### TASK ITEM
Each image should be skipped while the records are restated word for word.

### EXTRACTED INFORMATION
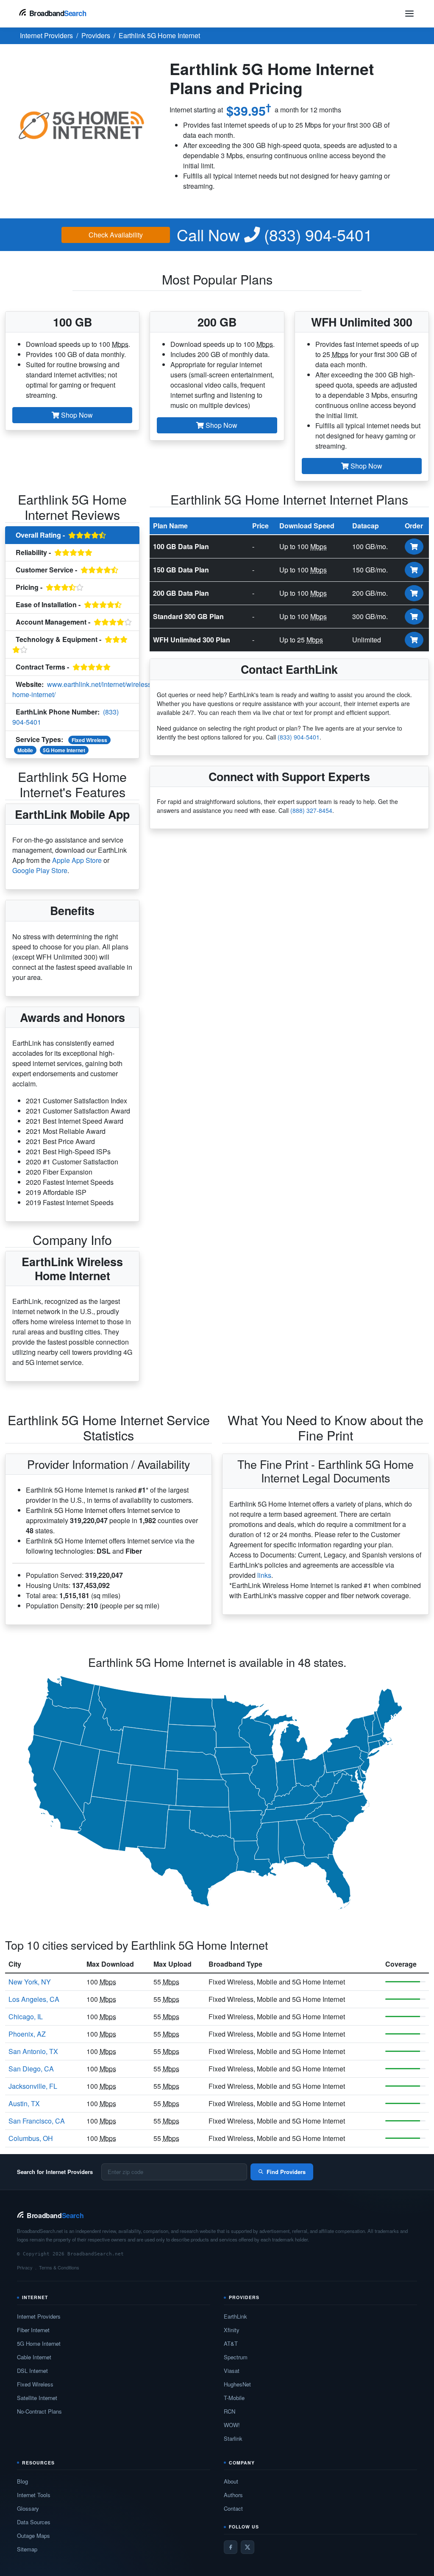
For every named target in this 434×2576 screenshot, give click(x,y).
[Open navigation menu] (409, 13)
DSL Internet (32, 2371)
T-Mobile (234, 2398)
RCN (229, 2411)
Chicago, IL (25, 2016)
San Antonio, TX (33, 2051)
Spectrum (236, 2357)
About (231, 2481)
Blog (22, 2481)
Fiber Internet (33, 2330)
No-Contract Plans (39, 2411)
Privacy (25, 2267)
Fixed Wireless (89, 740)
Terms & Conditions (59, 2267)
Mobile (25, 750)
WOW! (232, 2425)
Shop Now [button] (76, 415)
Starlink (233, 2438)
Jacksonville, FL (32, 2086)
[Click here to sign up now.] (414, 547)
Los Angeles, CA (33, 1999)
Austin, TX (24, 2103)
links (264, 1575)
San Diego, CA (31, 2069)
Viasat (231, 2371)
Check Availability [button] (116, 235)
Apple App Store (77, 860)
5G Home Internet (64, 750)
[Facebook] (230, 2547)
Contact (233, 2508)
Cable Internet (34, 2357)
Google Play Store (39, 870)
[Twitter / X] (247, 2547)
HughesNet (237, 2384)
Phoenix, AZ (27, 2034)
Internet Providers (39, 2316)
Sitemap (27, 2549)
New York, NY (29, 1982)
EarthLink (235, 2316)
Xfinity (231, 2330)
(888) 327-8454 (311, 810)
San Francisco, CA (36, 2121)
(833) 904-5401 (275, 234)
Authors (233, 2495)
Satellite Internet (37, 2398)
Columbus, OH (30, 2138)
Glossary (28, 2508)
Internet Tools (33, 2495)
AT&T (231, 2343)
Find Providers (286, 2172)
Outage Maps (33, 2535)
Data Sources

### ANSWER BOX
For every named target in this 434×2576 screenshot, give click(x,y).
[Open navigation menu] (409, 13)
DSL Internet (32, 2371)
T-Mobile (234, 2398)
RCN (229, 2411)
Chicago, IL (25, 2016)
San Antonio, TX (33, 2051)
Spectrum (236, 2357)
About (231, 2481)
Blog (22, 2481)
Fiber Internet (33, 2330)
No-Contract Plans (39, 2411)
Privacy (25, 2267)
Fixed Wireless (89, 740)
Terms & Conditions (59, 2267)
Mobile (25, 750)
WOW! (232, 2425)
Shop Now [button] (76, 415)
Starlink (233, 2438)
Jacksonville, FL (32, 2086)
[Click here to sign up now.] (414, 547)
Los Angeles, CA (33, 1999)
Austin, TX (24, 2103)
links (264, 1575)
San Diego, CA (31, 2069)
Viasat (231, 2371)
Check Availability [button] (116, 235)
Apple App Store (77, 860)
5G Home Internet (64, 750)
[Facebook] (230, 2547)
Contact (233, 2508)
Cable Internet (34, 2357)
Google Play Store (39, 870)
[Twitter / X] (247, 2547)
HughesNet (237, 2384)
Phoenix, AZ (27, 2034)
Internet Providers (39, 2316)
Sitemap (27, 2549)
New York, NY (29, 1982)
EarthLink (235, 2316)
Xfinity (231, 2330)
(888) 327-8454 (311, 810)
San Francisco, CA (36, 2121)
(833) 904-5401 (275, 234)
Authors (233, 2495)
Satellite Internet (37, 2398)
Columbus, OH (30, 2138)
Glossary (28, 2508)
Internet Tools (33, 2495)
AT&T (231, 2343)
Find Providers (286, 2172)
Outage Maps (33, 2535)
Data Sources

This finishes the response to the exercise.